Eskinder Nega is one of Ethiopia’s most prominent journalists. He has been arrested seven times and was released last year after spending seven years in jail. Nega launched the weekly newspaper Ethiopis last year and he has been criticised for stoking tension with divisive reporting against the Oromos, the largest ethnic group in the country.

“The media has generally underreported many of the ethnic conflicts,” said Felix Horne, Senior Researcher for Ethiopia and Eritrea at Human Rights Watch, over email. “There are regular allegations that some ethnic-based media outlets fan hatred. At the very least, these outlets usually only report one side of a multi-sided and often complex situation, leading to increasing anger from their ethnic constituents.”

Ethiopians wearing traditional Oromo costume gather to welcome returning leaders of the once-banned Oromo Liberation Front (OLF) in the capital Addis Ababa, Ethiopia Saturday, Sept. 15, 2018.
Ethiopians wearing traditional Oromo costume gather to welcome returning leaders of the once-banned Oromo Liberation Front (OLF) in the capital Addis Ababa, Ethiopia Saturday, Sept. 15, 2018. (AP)

Aaron Maasho, a journalist with the Financial Times, said on the sidelines of the festival: “If you ask me, I am a little bit pessimistic, although I’ve been supportive of all the reforms that have been enacted. I think at the same time ethnic relations in Ethiopia is the worst at the moment, so there’s clearly a danger.”

It is in the country’s recent history that some explanations can be found. After years of repression, people are finally getting the chance to express themselves. “In Ethiopia, journalists think of themselves as activists. When their activism leads us to hate crime or ethnic discord, it becomes a problem for all of us,” said Aman Fissehazion, Chairman of the Association of Ethiopian Broadcasters, who also runs a privately-owned television channel. He observed this in a panel discussion entitled ‘Press freedom before and after the transition’ and exhorted journalists to be “responsible and professional”.

Ethiopia stages elections next year and Ahmed has been under pressure to act. His government will soon be introducing a law on hate speech. Journalists and media owners claim the law was drafted by the government without involving them in consultations. Even though Ahmed has emphasised his “unwavering commitment” to fostering freedom of the media, he said in a speech while accepting UNESCO’s Prize for Peace: “We need to ensure that opening up of media space does not facilitate misinformation, the spread of hate speech and fake news.”

Most observers, like Horne, agree there has been a dramatic rise in hate speech on social media. In the absence of other credible sources of information, people take at face value what they read on social media.

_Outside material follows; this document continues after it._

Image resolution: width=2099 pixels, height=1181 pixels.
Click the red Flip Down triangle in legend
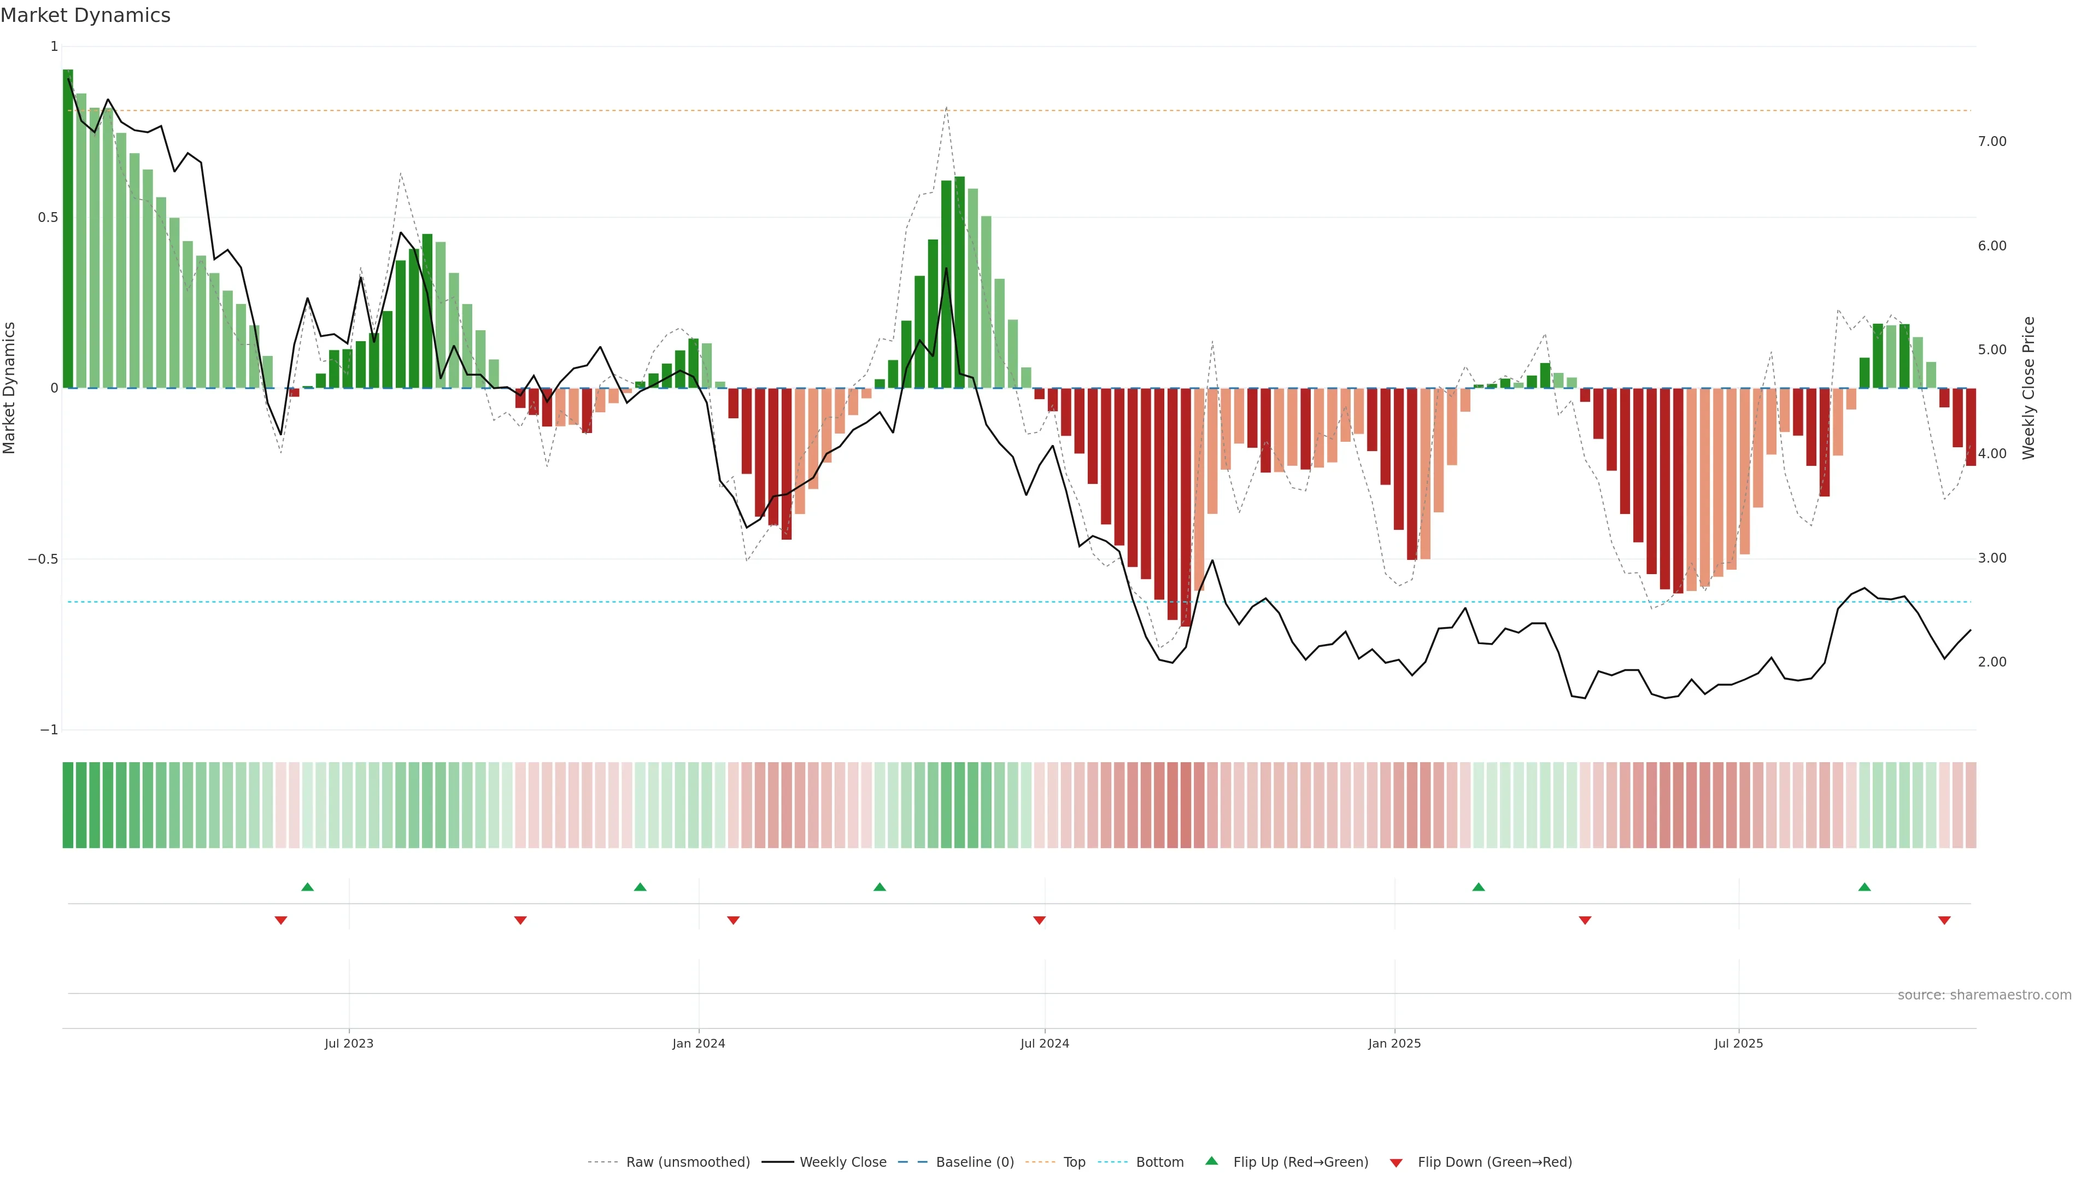click(1396, 1162)
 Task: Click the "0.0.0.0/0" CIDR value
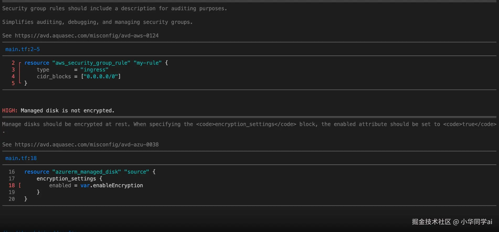(101, 77)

The law has led the newly vociferous Ethiopians to take sides. Many hold the opinion that the hate speech law is necessary to crackdown on irresponsible media, others express their misgivings at how it could be used to muzzle genuine expression of dissent.

 For the Ethiopian media, this is a moment of reckoning and introspection. At the various panels and discussions that were held during the event, there was talk about self-regulation and forming a media council. Befekadu Hailu, an Ethiopian activist and blogger, who was arrested in 2014, is Deputy Editor at the newly launched weekly newspaper Addis Maleda.

 “I don’t think hate speech law is the solution. I don’t know why the government wants to restrict freedom of expression. This will kill the optimism in all of us,” he said.